Texte de lecture
--------------------------------
Les institutions se présentent comme une contrainte et un facteur structurant des comportements des acteurs dans leur dimension informelle. Cette capacité des normes informelles à modeler les attitudes et comportements peut s'apprécier à travers l'impact de la situation géographique du HCRP et le rôle de la langue de travail. L'implantation du HCRP dans la capitale, outre qu'elle répond à des nécessités pratiques, est porteuse d'une valeur symbolique. Contrairement au modèle malien et à l'expérience nigérienne sous la 1ère République, le Niger a créé un HCRP dont les attributions ne font référence à aucune ethnie ou région spécifiques.

Cette démarcation avec toute référence particulariste témoigne une fois encore de la continuité historique, du poids des institutions antérieures qui s'observe dans la nature des institutions de gestion post conflit. Mais le facteur structurant est surtout lié à la distance géographique entre l'institution et la majorité des ex-combattants. Si cette distance a été une opportunité pour les ex-combattants résidant à Niamey, elle apparaît comme une contrainte pour ceux résidant dans les zones reculées.

En plus d'être à des centaines de kilomètres de la capitale, les ex-combattants sont également dispersés non seulement dans les quatre régions (Kawar, Manga, Aïr, Azawak) mais aussi disséminés à l'intérieur de celles-ci. Ce cumul de facteurs objectifs et handicapants amenuise la capacité des ex-combattants à influer sur la politique de réinsertion. Le HCRP ne dispose pas d'antenne régionale ou autre structure déconcentrée chargée de mettre en oeuvre sa politique sur place. Cette situation met les ex-combattants en position de dépendance vis-à-vis de leurs Chefs installés à Niamey.
--------------------------------
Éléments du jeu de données

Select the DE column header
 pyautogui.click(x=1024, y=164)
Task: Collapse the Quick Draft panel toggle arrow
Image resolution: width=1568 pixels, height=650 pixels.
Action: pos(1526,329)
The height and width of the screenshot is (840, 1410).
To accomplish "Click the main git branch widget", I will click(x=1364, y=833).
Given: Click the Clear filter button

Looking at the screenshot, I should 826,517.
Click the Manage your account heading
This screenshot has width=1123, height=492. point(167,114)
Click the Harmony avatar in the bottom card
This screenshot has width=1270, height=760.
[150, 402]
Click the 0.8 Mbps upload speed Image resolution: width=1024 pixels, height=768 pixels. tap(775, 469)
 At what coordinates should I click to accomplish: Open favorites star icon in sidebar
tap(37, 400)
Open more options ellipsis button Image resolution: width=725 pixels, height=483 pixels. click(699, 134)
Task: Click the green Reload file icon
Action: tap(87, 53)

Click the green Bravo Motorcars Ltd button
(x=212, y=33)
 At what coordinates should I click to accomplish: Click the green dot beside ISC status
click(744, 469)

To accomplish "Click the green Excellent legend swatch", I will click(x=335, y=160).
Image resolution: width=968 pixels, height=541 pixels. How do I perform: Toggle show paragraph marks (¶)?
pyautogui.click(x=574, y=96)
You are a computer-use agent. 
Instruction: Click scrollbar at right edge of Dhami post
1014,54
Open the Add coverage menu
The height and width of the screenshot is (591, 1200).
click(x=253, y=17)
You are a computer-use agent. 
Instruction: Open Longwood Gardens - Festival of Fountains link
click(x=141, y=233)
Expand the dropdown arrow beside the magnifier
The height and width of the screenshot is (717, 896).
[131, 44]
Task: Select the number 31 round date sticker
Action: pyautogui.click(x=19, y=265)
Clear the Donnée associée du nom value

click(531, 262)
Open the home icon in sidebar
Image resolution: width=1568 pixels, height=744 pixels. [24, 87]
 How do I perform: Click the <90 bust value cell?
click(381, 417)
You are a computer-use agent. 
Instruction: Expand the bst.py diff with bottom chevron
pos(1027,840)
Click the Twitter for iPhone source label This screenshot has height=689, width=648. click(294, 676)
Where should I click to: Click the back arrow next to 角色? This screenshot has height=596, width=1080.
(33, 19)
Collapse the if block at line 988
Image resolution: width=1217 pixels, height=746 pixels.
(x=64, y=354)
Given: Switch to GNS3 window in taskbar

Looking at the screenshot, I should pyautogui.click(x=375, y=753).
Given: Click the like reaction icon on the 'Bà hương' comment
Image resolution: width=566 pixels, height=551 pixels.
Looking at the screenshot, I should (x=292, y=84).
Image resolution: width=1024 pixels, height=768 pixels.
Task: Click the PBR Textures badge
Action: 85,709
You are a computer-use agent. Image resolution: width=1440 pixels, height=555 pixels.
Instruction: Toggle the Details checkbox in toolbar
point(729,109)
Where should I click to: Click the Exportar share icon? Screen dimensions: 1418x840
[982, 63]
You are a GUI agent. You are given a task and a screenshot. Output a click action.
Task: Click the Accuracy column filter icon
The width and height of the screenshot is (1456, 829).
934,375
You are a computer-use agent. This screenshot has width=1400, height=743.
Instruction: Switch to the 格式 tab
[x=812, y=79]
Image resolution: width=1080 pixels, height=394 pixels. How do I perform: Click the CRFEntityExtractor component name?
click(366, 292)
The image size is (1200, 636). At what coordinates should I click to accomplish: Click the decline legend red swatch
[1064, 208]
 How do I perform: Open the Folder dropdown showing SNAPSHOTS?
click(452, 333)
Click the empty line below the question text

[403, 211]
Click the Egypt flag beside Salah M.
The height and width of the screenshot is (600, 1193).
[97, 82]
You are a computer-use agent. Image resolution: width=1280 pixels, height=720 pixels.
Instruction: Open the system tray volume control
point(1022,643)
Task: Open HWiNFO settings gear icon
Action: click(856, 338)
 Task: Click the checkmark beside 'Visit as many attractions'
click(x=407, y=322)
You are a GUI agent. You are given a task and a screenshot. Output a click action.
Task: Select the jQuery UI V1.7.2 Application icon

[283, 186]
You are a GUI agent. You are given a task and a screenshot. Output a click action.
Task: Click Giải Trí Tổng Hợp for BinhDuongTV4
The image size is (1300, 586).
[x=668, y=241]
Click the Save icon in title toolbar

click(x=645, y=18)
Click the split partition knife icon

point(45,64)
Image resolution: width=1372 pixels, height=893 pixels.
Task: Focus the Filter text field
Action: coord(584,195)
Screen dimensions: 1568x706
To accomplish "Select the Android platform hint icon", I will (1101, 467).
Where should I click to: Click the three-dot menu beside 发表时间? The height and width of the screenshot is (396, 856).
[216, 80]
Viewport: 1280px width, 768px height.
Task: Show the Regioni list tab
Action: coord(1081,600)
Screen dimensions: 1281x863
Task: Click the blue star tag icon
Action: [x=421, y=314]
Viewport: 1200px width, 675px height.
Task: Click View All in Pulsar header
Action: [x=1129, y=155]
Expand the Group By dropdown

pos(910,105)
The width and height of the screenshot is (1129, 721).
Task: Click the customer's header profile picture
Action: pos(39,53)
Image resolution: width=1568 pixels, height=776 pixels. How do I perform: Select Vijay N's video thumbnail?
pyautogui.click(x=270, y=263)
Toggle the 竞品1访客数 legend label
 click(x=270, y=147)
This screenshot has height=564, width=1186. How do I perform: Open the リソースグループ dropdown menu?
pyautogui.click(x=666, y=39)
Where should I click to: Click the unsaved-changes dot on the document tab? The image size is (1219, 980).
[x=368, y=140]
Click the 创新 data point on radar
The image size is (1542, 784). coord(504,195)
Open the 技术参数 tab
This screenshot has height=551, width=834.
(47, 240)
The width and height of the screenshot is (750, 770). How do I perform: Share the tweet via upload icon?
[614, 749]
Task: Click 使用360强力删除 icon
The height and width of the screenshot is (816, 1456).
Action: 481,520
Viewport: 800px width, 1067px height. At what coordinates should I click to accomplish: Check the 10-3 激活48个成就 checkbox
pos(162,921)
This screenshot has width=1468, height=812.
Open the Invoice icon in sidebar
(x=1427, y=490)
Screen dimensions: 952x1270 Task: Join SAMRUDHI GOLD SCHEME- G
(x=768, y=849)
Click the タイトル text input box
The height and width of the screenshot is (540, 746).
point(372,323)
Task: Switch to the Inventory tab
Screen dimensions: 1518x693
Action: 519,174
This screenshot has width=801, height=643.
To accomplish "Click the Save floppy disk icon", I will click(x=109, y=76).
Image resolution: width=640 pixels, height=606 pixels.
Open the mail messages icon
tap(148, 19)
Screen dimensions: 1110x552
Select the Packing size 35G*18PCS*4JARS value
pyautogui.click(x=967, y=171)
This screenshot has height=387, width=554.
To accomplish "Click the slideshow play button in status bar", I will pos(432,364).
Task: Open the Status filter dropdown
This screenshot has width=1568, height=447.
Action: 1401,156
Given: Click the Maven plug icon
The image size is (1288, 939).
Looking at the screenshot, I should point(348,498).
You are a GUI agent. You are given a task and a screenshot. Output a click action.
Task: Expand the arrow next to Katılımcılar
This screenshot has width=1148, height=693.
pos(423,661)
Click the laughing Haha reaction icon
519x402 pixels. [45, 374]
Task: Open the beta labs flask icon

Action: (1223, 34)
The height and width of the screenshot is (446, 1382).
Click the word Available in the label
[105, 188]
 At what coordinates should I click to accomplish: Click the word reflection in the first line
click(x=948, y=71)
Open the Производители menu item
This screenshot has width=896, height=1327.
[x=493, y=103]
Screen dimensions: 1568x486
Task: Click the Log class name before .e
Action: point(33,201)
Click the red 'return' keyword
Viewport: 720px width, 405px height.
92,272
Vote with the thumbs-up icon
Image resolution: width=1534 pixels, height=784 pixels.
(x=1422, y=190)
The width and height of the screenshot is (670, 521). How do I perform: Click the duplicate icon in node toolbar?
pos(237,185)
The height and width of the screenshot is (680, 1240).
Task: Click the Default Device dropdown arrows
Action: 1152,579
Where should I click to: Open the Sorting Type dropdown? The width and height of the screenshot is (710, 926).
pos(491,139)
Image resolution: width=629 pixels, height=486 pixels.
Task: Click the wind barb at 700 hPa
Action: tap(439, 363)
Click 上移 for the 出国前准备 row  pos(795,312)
--------------------------------
Consigne
Transcrivez fidèlement le passage du texte sur le HCRP qui va de « Les institutions se » jusqu'à « ou région spécifiques. » inclus.

Résultat
Les institutions se présentent comme une contrainte et un facteur structurant des comportements des acteurs dans leur dimension informelle. Cette capacité des normes informelles à modeler les attitudes et comportements peut s'apprécier à travers l'impact de la situation géographique du HCRP et le rôle de la langue de travail. L'implantation du HCRP dans la capitale, outre qu'elle répond à des nécessités pratiques, est porteuse d'une valeur symbolique. Contrairement au modèle malien et à l'expérience nigérienne sous la 1ère République, le Niger a créé un HCRP dont les attributions ne font référence à aucune ethnie ou région spécifiques.